[Start]

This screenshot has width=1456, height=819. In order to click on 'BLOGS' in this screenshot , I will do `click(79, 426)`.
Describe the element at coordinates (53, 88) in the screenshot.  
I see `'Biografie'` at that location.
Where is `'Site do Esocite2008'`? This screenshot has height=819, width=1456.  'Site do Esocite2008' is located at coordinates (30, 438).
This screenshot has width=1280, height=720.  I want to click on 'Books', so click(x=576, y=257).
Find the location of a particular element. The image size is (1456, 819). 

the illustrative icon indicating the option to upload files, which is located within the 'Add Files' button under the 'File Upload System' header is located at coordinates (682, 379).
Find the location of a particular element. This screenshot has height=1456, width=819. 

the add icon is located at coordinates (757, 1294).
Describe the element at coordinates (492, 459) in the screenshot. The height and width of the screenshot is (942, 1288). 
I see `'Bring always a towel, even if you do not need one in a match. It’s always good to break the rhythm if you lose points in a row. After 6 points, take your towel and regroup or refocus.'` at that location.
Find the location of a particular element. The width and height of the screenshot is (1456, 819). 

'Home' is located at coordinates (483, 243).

[End]

- Problem details:
Rewrite all the rows above, changing "particular element" to "specific item" and leaving everything else the same.

- Expected output:
This screenshot has width=1456, height=819. In order to click on 'BLOGS' in this screenshot , I will do `click(79, 426)`.
Describe the element at coordinates (53, 88) in the screenshot.  
I see `'Biografie'` at that location.
Where is `'Site do Esocite2008'`? This screenshot has height=819, width=1456.  'Site do Esocite2008' is located at coordinates (30, 438).
This screenshot has width=1280, height=720.  I want to click on 'Books', so click(x=576, y=257).
Find the location of a specific item. The image size is (1456, 819). 

the illustrative icon indicating the option to upload files, which is located within the 'Add Files' button under the 'File Upload System' header is located at coordinates (682, 379).
Find the location of a specific item. This screenshot has height=1456, width=819. 

the add icon is located at coordinates (757, 1294).
Describe the element at coordinates (492, 459) in the screenshot. The height and width of the screenshot is (942, 1288). 
I see `'Bring always a towel, even if you do not need one in a match. It’s always good to break the rhythm if you lose points in a row. After 6 points, take your towel and regroup or refocus.'` at that location.
Find the location of a specific item. The width and height of the screenshot is (1456, 819). 

'Home' is located at coordinates (483, 243).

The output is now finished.